With slicing lyrics and slicing riffs, Eddie Vedder and the band delivered their most satisfying album for the reason that ’90s. Their twelfth LP, Darkish Matter, comes musically and thematically near Gigaton; if there’s an overriding criticism, it is a acquainted one about Pearl Jam information this century: Repeat performs haven’t got fairly the influence of the era-defining triptych of Ten, Vs. and Vitalogy.

However producer Andrew Watt – who labored on Vedder’s 2022 solo album, Earthling, and has since helmed information by Ozzy Osbourne and the Rolling Stones – takes essentially the most direct path, crafting a Pearl Jam album for individuals who miss how the band used to sound within the mid-’90s. Darkish Matter is not the second coming of Ten and even 1996’s No Code, however like Gigaton, it is a serviceable facsimile to the years when the group helped outline ’90s alt-rock.

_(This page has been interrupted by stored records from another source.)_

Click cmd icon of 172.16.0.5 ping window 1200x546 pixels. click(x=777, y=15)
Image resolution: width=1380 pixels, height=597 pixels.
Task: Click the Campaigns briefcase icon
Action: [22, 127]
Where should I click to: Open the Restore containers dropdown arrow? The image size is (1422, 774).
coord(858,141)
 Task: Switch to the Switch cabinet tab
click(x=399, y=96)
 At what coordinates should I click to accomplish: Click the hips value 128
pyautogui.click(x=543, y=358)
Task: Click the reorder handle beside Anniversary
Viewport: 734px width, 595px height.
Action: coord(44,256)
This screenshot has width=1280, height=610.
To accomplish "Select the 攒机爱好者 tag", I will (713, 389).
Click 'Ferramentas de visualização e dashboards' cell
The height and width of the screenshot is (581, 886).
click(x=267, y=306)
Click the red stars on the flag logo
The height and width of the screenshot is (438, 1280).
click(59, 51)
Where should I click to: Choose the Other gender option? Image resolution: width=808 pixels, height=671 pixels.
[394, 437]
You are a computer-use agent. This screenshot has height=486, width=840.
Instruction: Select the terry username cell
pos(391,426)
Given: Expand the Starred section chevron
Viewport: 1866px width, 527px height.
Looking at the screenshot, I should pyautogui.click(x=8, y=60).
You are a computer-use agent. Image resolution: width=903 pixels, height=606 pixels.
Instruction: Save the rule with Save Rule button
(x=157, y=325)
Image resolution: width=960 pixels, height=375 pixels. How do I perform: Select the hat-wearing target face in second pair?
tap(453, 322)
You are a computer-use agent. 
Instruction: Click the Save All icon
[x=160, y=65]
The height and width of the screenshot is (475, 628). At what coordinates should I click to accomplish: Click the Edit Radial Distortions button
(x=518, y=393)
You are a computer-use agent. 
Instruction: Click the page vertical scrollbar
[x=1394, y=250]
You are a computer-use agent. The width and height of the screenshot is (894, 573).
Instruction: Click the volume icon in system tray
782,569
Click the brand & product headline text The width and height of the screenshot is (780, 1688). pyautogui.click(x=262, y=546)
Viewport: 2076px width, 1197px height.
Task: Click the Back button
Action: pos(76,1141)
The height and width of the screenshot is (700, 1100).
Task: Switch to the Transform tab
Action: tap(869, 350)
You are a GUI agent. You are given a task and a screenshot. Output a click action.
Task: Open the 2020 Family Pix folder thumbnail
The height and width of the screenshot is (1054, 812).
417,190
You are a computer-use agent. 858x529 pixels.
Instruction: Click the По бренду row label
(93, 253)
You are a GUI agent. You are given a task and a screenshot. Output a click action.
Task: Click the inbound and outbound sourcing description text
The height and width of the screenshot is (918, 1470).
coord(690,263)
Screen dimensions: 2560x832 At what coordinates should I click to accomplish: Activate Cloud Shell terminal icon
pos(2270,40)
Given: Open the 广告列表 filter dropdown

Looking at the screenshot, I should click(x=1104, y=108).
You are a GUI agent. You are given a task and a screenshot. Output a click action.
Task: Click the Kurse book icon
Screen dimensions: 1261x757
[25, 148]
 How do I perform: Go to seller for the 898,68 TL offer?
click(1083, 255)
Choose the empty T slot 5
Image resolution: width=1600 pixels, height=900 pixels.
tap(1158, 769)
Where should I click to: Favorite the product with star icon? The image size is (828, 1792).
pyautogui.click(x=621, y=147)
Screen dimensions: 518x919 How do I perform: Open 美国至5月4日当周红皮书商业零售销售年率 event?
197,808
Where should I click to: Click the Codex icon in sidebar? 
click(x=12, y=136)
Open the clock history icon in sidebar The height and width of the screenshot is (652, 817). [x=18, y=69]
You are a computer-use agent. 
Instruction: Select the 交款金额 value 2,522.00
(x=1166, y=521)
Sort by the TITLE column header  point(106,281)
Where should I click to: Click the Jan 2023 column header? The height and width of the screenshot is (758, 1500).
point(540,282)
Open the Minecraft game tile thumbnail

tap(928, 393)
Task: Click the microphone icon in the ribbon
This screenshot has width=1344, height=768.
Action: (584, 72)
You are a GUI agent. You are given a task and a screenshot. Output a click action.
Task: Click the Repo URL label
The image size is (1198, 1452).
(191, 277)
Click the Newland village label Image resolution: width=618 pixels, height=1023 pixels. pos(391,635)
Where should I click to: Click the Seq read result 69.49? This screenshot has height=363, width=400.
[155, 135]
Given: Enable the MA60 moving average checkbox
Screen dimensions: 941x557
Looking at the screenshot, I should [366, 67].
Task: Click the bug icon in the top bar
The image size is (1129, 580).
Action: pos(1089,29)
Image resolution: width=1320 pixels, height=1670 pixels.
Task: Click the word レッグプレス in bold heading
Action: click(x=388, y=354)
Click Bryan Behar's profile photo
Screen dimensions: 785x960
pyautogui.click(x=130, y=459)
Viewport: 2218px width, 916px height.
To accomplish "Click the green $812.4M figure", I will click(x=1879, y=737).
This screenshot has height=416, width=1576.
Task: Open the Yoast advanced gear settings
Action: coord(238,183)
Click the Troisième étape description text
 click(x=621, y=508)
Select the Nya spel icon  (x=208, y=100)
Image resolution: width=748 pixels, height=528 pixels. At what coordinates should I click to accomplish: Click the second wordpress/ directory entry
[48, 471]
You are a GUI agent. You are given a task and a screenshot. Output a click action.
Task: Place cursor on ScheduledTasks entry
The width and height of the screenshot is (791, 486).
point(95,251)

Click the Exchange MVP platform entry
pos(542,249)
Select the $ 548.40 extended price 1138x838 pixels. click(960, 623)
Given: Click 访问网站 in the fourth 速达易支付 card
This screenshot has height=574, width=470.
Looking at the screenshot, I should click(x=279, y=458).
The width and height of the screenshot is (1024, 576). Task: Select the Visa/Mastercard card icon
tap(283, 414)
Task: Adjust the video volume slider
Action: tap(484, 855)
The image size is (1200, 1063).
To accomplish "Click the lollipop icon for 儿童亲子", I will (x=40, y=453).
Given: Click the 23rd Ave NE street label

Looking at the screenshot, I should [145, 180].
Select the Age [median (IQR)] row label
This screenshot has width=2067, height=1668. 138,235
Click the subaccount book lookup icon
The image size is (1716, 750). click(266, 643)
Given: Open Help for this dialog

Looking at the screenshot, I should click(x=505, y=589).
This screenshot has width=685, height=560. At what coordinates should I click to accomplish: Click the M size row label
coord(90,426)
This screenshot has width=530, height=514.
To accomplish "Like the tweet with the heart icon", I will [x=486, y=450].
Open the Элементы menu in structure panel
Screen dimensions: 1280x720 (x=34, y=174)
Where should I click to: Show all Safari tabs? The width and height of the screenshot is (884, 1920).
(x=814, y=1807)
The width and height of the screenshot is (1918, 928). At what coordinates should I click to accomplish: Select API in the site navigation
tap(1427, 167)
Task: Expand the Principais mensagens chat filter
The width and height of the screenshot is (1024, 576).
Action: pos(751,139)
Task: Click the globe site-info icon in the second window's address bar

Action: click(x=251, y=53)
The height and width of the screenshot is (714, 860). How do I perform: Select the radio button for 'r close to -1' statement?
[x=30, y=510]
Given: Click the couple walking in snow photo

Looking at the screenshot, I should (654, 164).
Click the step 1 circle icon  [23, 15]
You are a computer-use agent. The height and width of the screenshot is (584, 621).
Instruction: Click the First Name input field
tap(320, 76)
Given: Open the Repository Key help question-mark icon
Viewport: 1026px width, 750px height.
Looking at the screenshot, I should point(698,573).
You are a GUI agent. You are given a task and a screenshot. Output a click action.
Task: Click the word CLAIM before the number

READ MORE: Pearl Jam ‘Gigaton’ Album Overview

Pearl Jam wastes little time making their level. The opening monitor, “Petrified of Worry,” options blurring guitars and an arena-made melody straight from their golden interval. “We used to snort, we used to sing,” Vedder sings with chest-pounding reflection. “We used to consider.” “React, Reply” is ever extra simple in its punk-leaning Vs. look-back, full with a Roger Daltrey-like scream from superfan Vedder and strangled guitars combating for the highlight through the track’s climax.

Different tracks discover an interesting stability between the previous and new. The midtempo “Wreckage,” like different songs on Darkish Matter, makes an attempt reconciliation amid battle: “I not give a fuck [about] who’s fallacious and who’s proper.” The equally paced “Will not Inform” is all opened and shut doorways. Like he did with the Stones and Osbourne, Watt brings new life to Pearl Jam of their third decade. The title monitor’s shout-back refrain was made for the radio; “Working” fees ahead for 140 seconds prefer it has one thing to show. Though the album’s second half loses a few of its melodic muscle, Darkish Matter, like Gigaton 4 years earlier, finds Pearl Jam wrestling shared doubts concerning the future. As a rule, they declare a tentative victory.